* [Task objective]: Rewrite the data from the line containing "has height=155, width=290." through the end of the data, replacing "legend" with "key" and leaving everything else unchanged.

* [Stored records]:
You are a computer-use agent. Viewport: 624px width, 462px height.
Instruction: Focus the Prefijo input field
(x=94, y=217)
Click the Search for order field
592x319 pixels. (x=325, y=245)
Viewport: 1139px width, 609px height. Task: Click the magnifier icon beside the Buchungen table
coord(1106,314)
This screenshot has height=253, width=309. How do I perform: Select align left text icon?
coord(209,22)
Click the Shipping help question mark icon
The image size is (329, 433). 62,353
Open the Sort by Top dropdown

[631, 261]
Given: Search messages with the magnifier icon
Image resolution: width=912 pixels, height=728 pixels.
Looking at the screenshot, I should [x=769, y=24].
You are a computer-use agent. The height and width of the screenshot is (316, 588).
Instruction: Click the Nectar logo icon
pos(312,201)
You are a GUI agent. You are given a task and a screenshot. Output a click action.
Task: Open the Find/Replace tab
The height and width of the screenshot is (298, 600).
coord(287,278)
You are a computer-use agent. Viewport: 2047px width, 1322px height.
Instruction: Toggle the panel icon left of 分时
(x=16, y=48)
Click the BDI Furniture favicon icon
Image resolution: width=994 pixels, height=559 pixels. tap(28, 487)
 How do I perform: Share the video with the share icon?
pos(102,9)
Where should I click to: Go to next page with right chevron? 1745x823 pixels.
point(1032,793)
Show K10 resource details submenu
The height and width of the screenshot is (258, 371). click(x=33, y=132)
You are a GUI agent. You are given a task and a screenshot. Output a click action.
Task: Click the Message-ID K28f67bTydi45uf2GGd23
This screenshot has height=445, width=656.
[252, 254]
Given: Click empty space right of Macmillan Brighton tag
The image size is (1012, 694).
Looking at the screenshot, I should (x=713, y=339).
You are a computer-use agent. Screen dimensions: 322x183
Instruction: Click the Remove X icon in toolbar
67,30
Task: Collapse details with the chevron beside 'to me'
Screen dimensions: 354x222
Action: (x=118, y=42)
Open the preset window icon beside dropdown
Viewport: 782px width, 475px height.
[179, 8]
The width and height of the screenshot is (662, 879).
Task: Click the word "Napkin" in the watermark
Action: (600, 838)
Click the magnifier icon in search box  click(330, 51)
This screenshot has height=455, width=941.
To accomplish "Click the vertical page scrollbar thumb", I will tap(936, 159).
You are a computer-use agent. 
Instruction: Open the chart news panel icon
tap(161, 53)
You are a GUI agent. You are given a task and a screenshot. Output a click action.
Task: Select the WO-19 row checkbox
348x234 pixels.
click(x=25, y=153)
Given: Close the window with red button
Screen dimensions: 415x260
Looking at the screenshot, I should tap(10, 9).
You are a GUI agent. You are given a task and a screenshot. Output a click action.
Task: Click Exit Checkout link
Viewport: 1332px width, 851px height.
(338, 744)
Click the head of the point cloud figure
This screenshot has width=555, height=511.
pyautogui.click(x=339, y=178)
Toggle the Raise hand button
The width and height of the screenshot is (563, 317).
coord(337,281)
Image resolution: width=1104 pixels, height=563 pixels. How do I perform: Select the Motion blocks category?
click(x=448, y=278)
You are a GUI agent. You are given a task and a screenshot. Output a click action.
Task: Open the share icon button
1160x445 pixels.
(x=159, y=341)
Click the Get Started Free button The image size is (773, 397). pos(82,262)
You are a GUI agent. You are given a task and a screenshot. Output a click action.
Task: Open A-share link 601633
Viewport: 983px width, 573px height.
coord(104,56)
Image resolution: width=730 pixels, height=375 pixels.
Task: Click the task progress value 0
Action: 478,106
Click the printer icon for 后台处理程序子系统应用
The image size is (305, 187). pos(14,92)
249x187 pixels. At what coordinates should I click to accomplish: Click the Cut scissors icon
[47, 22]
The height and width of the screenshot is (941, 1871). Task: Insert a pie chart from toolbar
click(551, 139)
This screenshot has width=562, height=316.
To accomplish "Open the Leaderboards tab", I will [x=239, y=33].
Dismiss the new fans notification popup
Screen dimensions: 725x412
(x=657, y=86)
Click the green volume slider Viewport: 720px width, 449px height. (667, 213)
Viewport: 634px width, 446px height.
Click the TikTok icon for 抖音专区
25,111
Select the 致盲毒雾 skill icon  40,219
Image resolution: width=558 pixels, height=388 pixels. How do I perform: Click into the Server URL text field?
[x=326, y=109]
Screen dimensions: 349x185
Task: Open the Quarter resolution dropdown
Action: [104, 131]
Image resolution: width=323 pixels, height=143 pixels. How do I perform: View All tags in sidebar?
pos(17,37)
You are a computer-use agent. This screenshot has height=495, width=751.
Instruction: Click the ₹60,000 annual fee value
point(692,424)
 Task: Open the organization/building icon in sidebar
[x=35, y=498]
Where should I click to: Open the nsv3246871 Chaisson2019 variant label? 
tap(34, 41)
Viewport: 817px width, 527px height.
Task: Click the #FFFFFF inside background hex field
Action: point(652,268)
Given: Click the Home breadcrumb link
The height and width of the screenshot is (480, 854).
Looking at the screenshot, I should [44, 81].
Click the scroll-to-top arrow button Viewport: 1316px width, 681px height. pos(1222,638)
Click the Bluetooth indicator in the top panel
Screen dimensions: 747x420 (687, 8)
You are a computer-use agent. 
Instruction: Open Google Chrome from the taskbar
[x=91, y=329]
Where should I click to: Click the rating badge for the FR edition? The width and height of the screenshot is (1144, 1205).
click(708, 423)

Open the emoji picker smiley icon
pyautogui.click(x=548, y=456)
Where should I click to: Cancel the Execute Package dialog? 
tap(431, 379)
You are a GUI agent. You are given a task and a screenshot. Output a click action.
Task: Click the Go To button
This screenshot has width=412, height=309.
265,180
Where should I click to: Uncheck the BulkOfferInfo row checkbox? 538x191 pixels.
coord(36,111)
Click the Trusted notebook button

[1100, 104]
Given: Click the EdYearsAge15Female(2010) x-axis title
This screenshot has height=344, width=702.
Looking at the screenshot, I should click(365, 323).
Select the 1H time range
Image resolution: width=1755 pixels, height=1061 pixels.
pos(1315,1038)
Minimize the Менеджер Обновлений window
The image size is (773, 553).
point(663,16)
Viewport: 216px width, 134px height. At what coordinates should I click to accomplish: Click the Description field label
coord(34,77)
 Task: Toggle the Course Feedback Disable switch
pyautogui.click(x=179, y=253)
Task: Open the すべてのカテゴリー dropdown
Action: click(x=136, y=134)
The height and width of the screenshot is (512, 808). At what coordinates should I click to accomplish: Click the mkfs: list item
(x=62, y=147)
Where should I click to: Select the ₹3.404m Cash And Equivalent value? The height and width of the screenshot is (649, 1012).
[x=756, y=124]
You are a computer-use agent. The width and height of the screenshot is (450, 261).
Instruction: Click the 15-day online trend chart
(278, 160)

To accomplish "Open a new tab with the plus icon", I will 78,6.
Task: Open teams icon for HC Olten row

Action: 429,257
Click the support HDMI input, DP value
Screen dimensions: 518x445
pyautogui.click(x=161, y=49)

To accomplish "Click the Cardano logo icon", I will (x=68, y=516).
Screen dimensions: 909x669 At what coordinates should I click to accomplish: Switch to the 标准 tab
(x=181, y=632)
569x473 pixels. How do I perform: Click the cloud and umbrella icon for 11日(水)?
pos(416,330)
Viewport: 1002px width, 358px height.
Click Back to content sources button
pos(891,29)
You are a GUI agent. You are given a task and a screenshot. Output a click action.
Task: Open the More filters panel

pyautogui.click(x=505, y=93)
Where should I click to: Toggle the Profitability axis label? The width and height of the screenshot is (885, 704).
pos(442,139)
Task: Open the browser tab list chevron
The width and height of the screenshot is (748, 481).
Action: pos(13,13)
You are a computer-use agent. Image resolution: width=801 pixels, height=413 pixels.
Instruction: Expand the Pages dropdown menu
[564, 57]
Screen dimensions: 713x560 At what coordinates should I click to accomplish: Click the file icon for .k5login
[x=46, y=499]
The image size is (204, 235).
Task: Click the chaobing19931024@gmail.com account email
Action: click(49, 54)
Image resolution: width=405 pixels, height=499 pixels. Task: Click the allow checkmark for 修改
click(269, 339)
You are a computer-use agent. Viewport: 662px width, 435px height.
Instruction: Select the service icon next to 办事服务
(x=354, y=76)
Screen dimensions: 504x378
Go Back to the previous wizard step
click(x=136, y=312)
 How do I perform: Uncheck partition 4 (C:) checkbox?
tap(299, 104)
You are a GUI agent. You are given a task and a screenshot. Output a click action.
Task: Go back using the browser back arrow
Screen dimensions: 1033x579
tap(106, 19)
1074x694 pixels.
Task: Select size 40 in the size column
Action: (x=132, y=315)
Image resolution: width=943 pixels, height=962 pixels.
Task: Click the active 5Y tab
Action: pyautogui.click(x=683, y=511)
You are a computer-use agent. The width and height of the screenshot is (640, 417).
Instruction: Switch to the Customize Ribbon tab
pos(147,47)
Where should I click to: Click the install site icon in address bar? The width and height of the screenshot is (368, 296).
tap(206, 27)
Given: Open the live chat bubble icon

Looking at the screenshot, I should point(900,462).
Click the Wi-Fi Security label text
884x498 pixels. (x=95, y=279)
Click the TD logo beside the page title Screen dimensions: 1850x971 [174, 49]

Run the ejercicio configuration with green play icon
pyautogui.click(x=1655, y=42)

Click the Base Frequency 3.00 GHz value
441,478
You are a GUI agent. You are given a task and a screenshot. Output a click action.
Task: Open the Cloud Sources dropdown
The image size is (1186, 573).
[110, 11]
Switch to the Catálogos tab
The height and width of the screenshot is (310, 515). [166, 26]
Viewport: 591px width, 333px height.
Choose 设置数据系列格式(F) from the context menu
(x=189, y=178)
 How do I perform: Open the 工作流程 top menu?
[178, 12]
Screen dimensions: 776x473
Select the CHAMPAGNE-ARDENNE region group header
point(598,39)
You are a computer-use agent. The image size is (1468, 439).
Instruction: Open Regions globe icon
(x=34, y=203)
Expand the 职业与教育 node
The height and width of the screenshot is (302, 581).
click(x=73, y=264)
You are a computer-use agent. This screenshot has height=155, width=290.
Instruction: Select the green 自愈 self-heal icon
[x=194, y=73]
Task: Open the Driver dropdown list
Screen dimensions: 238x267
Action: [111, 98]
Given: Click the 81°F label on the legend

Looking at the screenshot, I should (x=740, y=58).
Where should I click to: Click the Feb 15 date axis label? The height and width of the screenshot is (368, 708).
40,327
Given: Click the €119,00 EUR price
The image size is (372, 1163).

* [Solution to the problem]:
You are a computer-use agent. This screenshot has height=155, width=290.
Instruction: Select the green 自愈 self-heal icon
[x=194, y=73]
Task: Open the Driver dropdown list
Screen dimensions: 238x267
Action: [111, 98]
Given: Click the 81°F label on the key

Looking at the screenshot, I should (x=740, y=58).
Where should I click to: Click the Feb 15 date axis label? The height and width of the screenshot is (368, 708).
40,327
Given: Click the €119,00 EUR price
The image size is (372, 1163).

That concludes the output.